━━ Textauszug

Ich kann mich gut daran erinnern, dass in der Vergangenheit zum Beispiel das Thema Einkauf von Rechts- und auch Unternehmensberatung nicht Bestandteil des Einkaufsvolumens war. Es ist mir dann gelungen, den Vorstand davon zu überzeugen, diese beiden Warengruppen ebenfalls in die Verantwortung des Einkaufs zu übertragen. Als wir dann in der Anfangsphase mit Rechts- oder Unternehmensberatungen verhandelt haben, wurden wir teilweise gar nicht ernst genommen. Einfach weil diese Berater wussten: Was der Einkauf da in den Rahmenvertrag schreibt, das ist ohnehin bedeutungslos; das werden wir später mit dem Vorstand oder mit der Geschäftsführung ohne Einbindung des Einkaufs selbst verhandeln. Nur über klare Regeln und den professionellen Aufbau eines Einkaufsteams für diese Themen konnten wir diese Aufgabe dann erfolgreich und auch allgemein akzeptiert lösen.
Wie sind Sie dieses Problem zu Ihrer aktiven Zeit denn angegangen? Haben Sie da einen Tipp aus der Praxis?
Eine meiner ersten Aktivitäten, unter anderem bei RWE, war die Einführung einer unternehmensweiten Einkaufsrichtlinie. Diese wurde vom Einkauf in Kooperation und Abstimmung mit der Abteilung Unternehmensorganisation erstellt und dann vom Vorstand verabschiedet. Danach war diese Richtlinie dann für alle Fachbereiche und Mitarbeiter im Konzern und nicht nur für den Einkauf gültig. Das heißt, ab diesem Zeitpunkt hatten wir als Einkauf einen Ordnungsrahmen, auf den wir alle Abteilungen im Konzern hinweisen konnten. Nach dem Motto: Schau mal hier, du verstößt gegen gültige Anweisungen im Konzern und spielst mit deinem Job.
An dieser Stelle wäre doch mal wieder Zeit für einen Polizei-Vergleich, oder?
Aber nur, weil es an dieser Stelle so gut passt. Nehmen wir mal an, die Polizei misst, ob sich alle Autofahrer an die Geschwindigkeitsbegrenzung halten. Gleichzeitig hat sie aber keinen Ordnungsrahmen, also keine Straßenverkehrsordnung. Dann kann auch kein Bußgeld verhängt oder keine Maßnahme eingeleitet werden und jeder fährt eben so schnell, wie er will. Genau so ist das, wenn ich in meinem Unternehmen Maverick Buying messe, ohne eine Einkaufsrichtlinie zu haben. Ich kann es zwar aufdecken, aber es fehlt eben die Regelung innerhalb des Unternehmens.

━━━━
━━ Gespeicherte Datensätze

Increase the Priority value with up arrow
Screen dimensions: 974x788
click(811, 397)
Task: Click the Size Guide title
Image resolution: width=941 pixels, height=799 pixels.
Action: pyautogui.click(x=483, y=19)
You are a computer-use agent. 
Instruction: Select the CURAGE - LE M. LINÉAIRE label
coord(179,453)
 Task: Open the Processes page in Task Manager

━━━━
━━ Gespeicherte Datensätze

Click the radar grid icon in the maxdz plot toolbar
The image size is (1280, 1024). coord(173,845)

━━━━
━━ Gespeicherte Datensätze

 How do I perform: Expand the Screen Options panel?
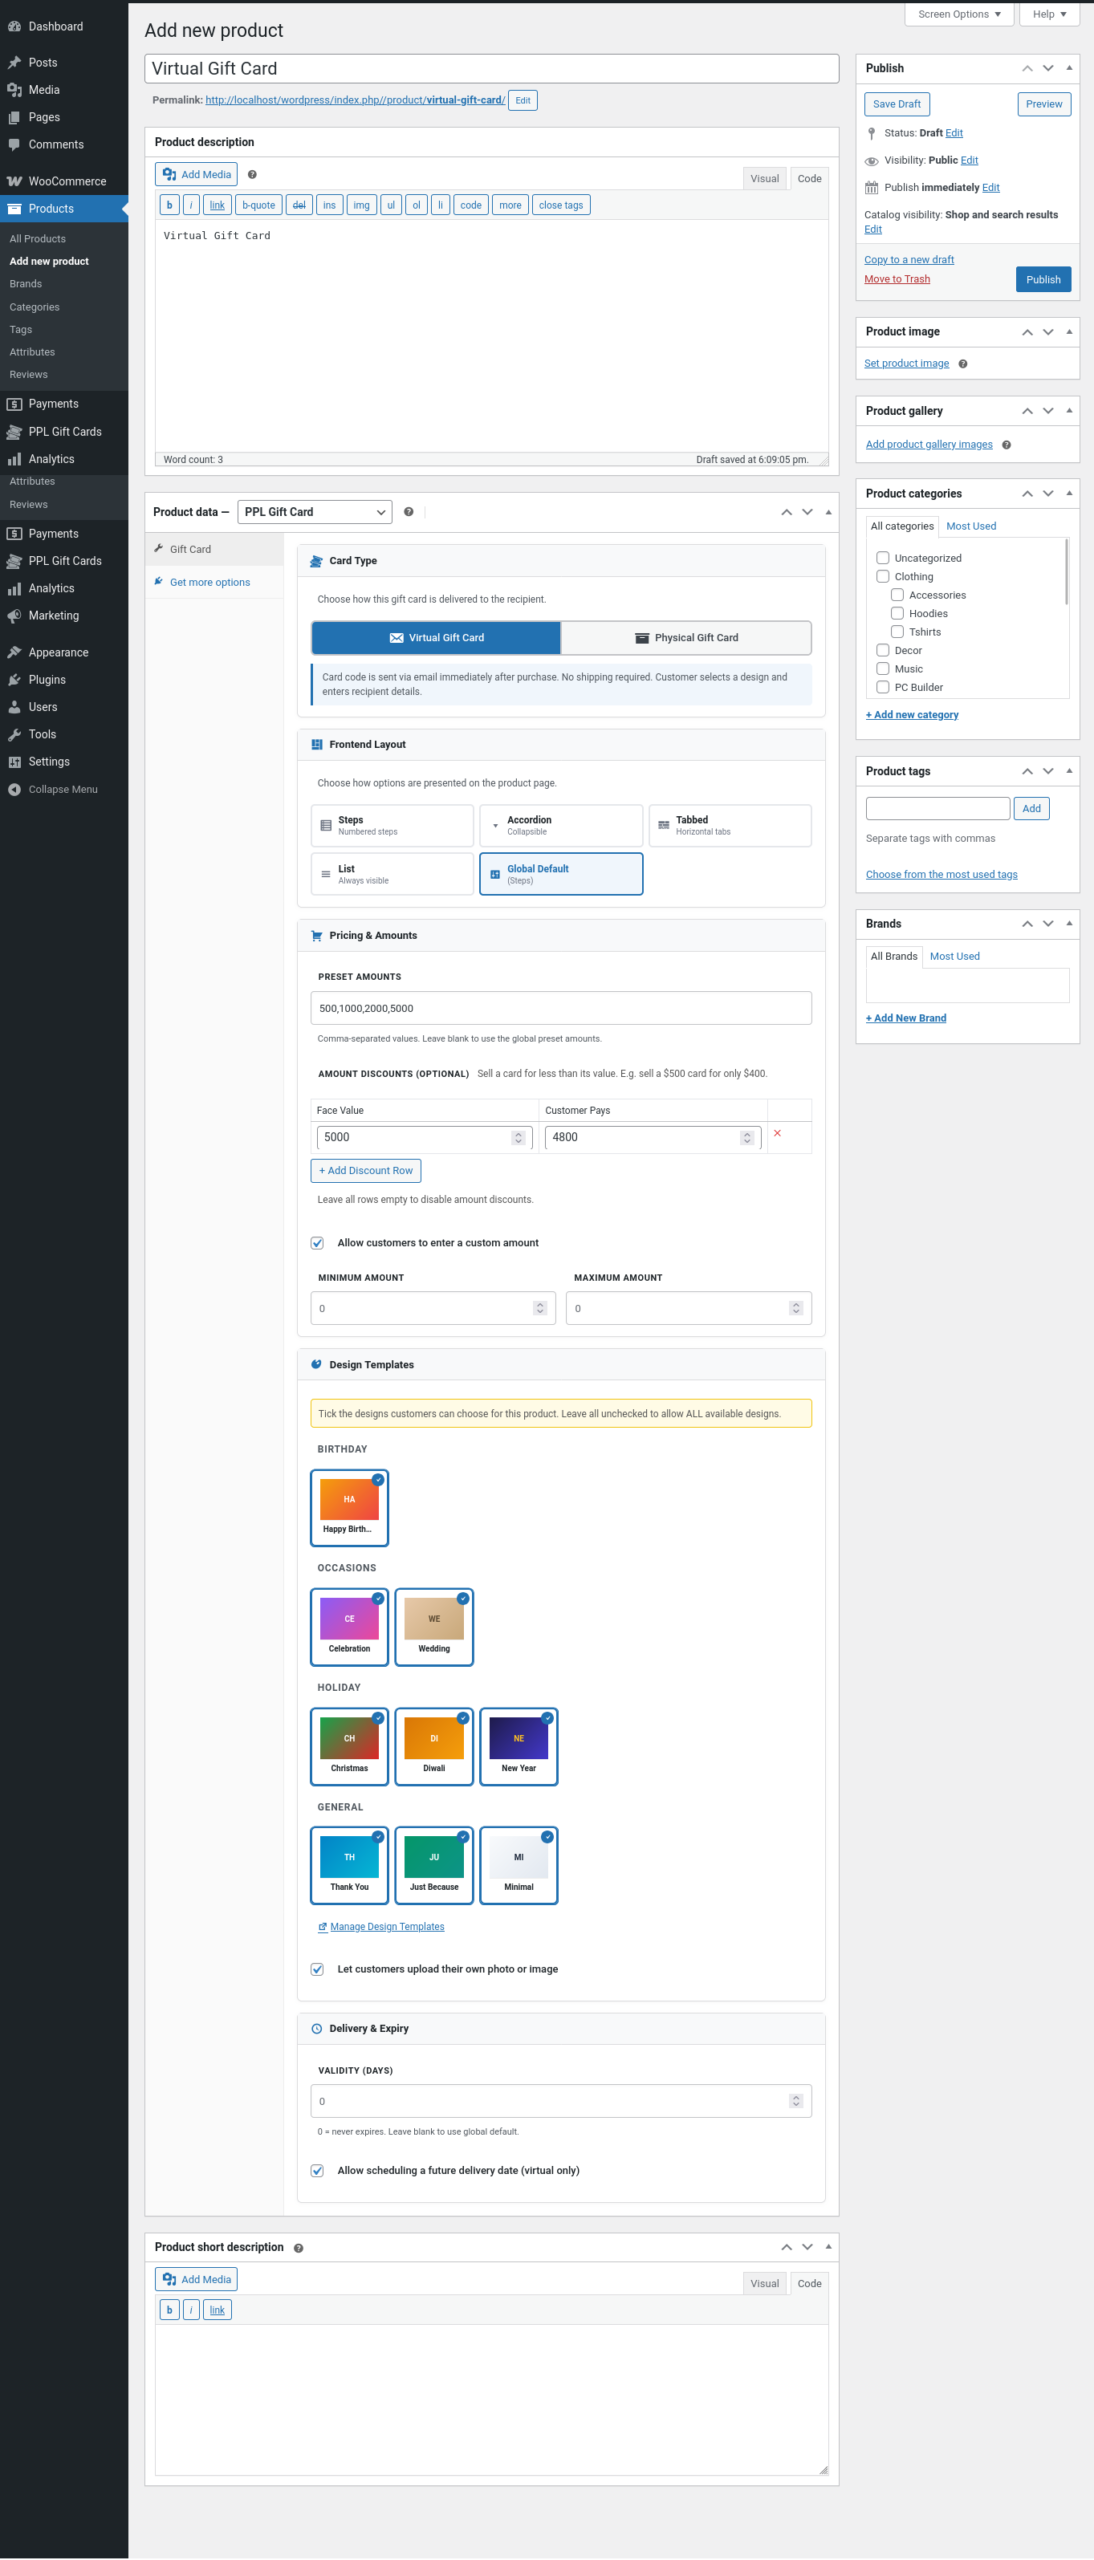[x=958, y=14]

━━━━

**Aufgaben:**
A) Schreiben Sie aus dem Textauszug über den Einkauf den Abschnitt ab, der mit „Ich kann mich“ beginnt und mit „allgemein akzeptiert lösen.“ endet.
B) Mit welcher Abteilung stimmte sich der Einkauf laut dem Textauszug über den Einkauf bei der Erstellung der unternehmensweiten Einkaufsrichtlinie ab?
C) Setzen Sie den Textauszug über den Einkauf nach seinem letzten Satz fort.

**Lösungen:**
A)
Ich kann mich gut daran erinnern, dass in der Vergangenheit zum Beispiel das Thema Einkauf von Rechts- und auch Unternehmensberatung nicht Bestandteil des Einkaufsvolumens war. Es ist mir dann gelungen, den Vorstand davon zu überzeugen, diese beiden Warengruppen ebenfalls in die Verantwortung des Einkaufs zu übertragen. Als wir dann in der Anfangsphase mit Rechts- oder Unternehmensberatungen verhandelt haben, wurden wir teilweise gar nicht ernst genommen. Einfach weil diese Berater wussten: Was der Einkauf da in den Rahmenvertrag schreibt, das ist ohnehin bedeutungslos; das werden wir später mit dem Vorstand oder mit der Geschäftsführung ohne Einbindung des Einkaufs selbst verhandeln. Nur über klare Regeln und den professionellen Aufbau eines Einkaufsteams für diese Themen konnten wir diese Aufgabe dann erfolgreich und auch allgemein akzeptiert lösen.

B) Mit der Abteilung Unternehmensorganisation.

C)
Was würden Sie denn zu der These sagen, dass der CPO in einem Unternehmen mindestens auf Augenhöhe mit dem CFO oder dem COO stehen sollte?
In meinen Augen benötigt der CPO natürlich einen hohen Stellenwert im Konzern bzw. im Unternehmen. Allein schon aus dem Grund, dass bei vielen Unternehmen 50, 60, oder 70 % aller Gesamtkosten auf das Einkaufsvolumen entfallen. Dementsprechend hat der CPO also eine äußerst bedeutende Aufgabe und Funktion. Und eine derartig wichtige und auch komplexe Funktion ist auch entsprechend hierarchisch einzuordnen. Also entweder in der Geschäftsführung oder im Vorstand, oder aber sehr exponiert, mit Berichtsweg an den CEO. Denn als Einkaufschef mit seinen vielfältigen und potenziellen Herausforderungen benötigt man in jedem Unternehmen einen CEO oder einen Vorstand, der klar formuliert: Es gibt zentrale Funktionen in unserem Unternehmen wie den Einkauf und hier müssen auch alle Fachbereiche mit dem Einkauf entsprechend zusammenarbeiten.
Der Einkauf sollte in Ihren Augen also immer zentral aufgestellt werden?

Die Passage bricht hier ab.